Inheriting frozenset gives bug if i overwrite __repr__ method
Gabriel Genellina
gagsl-py2 at yahoo.com.ar
Wed Nov 19 11:23:42 EST 2008
En Wed, 19 Nov 2008 11:56:28 -0200, Mark Dickinson <dickinsm at gmail.com>
escribió:
> On Nov 19, 12:39 pm, srinivasan srinivas <sri_anna... at yahoo.co.in>
> wrote:
>> a1 = fs(1,2,3)
>> a2 = fs(3,4,5)
>> print a1.difference(a2)
>>
>> Error:
>> return "%s(%r)" % (self.__class__.__name__, self.__data)
>> AttributeError: 'fs' object has no attribute '_fs__data'
>
> I guess you need to implement the difference method in your
> subclass.
>
> It's a little odd that an operation on subclasses of frozenset returns
> an instance of the subclass, rather than simply a frozenset.
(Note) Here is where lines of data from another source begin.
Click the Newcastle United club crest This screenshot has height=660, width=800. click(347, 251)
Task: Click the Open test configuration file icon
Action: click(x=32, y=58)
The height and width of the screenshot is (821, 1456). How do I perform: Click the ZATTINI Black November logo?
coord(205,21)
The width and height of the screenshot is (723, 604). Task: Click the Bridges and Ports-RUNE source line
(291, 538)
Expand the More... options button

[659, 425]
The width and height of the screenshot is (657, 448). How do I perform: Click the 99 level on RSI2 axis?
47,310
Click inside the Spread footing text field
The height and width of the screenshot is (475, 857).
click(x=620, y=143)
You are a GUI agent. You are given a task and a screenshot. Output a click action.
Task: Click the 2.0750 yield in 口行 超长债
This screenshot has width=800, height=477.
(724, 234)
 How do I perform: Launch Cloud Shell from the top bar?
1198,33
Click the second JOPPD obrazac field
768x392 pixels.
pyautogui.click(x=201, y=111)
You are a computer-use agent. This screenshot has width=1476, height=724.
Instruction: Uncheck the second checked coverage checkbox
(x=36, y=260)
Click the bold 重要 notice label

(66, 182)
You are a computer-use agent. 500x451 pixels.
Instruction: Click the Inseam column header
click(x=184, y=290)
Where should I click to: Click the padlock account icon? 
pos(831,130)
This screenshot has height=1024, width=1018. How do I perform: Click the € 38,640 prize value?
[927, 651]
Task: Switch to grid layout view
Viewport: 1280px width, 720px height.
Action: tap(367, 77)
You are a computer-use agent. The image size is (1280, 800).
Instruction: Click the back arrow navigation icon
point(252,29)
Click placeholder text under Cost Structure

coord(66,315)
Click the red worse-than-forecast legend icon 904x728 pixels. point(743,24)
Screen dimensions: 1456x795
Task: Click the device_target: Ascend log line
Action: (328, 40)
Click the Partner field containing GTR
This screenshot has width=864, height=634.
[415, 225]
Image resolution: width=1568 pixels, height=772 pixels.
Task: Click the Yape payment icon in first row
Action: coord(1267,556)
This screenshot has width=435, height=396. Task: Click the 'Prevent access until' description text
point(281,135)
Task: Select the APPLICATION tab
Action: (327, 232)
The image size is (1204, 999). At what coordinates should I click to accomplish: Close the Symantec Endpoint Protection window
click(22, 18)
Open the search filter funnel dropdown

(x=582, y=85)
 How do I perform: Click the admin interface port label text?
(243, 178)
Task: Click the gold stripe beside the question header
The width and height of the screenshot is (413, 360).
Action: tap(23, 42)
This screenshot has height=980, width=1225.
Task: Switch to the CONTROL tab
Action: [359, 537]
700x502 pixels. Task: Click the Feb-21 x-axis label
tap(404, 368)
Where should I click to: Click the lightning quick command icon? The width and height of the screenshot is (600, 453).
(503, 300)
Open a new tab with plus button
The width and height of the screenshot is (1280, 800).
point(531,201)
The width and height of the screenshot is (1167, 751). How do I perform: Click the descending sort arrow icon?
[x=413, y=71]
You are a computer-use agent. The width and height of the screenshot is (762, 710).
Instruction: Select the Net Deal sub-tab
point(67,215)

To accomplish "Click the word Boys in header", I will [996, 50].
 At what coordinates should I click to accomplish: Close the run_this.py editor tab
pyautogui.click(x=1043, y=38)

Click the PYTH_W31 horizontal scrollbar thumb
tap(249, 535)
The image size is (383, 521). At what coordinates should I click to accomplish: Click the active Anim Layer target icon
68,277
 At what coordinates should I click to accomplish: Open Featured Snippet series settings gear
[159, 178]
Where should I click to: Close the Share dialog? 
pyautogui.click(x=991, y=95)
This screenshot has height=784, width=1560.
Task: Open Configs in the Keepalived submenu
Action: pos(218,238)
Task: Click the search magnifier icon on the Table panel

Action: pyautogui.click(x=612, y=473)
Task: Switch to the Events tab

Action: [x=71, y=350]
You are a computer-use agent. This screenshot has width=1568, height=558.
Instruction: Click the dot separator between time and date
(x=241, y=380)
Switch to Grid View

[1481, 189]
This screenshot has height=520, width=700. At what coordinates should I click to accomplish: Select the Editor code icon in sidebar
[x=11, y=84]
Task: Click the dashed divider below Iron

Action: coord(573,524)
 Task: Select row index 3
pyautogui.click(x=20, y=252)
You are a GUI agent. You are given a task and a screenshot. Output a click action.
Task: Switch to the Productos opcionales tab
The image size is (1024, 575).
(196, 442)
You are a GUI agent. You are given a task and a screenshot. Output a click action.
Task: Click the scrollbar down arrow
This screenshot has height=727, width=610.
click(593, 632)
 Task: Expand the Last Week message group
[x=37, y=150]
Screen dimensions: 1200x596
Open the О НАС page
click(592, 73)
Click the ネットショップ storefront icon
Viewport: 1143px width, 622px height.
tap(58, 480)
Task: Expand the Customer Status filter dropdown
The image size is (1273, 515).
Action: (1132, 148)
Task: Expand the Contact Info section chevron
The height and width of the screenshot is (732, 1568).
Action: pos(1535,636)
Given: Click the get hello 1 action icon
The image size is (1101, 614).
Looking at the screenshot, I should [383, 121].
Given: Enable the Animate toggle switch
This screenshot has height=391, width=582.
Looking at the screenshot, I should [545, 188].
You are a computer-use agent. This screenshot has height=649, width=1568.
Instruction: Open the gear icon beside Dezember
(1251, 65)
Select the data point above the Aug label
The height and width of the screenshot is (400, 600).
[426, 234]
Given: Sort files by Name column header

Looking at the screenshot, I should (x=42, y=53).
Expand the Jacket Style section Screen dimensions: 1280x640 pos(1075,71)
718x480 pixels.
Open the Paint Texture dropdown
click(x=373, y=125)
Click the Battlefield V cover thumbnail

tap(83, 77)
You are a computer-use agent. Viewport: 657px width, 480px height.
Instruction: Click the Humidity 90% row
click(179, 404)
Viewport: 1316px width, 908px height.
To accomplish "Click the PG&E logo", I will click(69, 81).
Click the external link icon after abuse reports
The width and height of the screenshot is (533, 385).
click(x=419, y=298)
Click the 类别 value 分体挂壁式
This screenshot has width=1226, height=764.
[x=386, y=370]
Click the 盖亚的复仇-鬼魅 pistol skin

Most
> other
> Python types don't work that way. Compare and contrast:
Yep; looks like a bug in the set/frozenset implementation. Usually builtin
types don't return subclasses because they don't know how the constructor
should be called - it is indeed the case here, as the OP has changed
frozenset.__new__ signature. Even if fs.__new__ were called its arguments
would be wrong.
The bug is not that the subclass constructor is skipped, but that
a1.difference(a2) returns a subclass instead of a frozenset instance.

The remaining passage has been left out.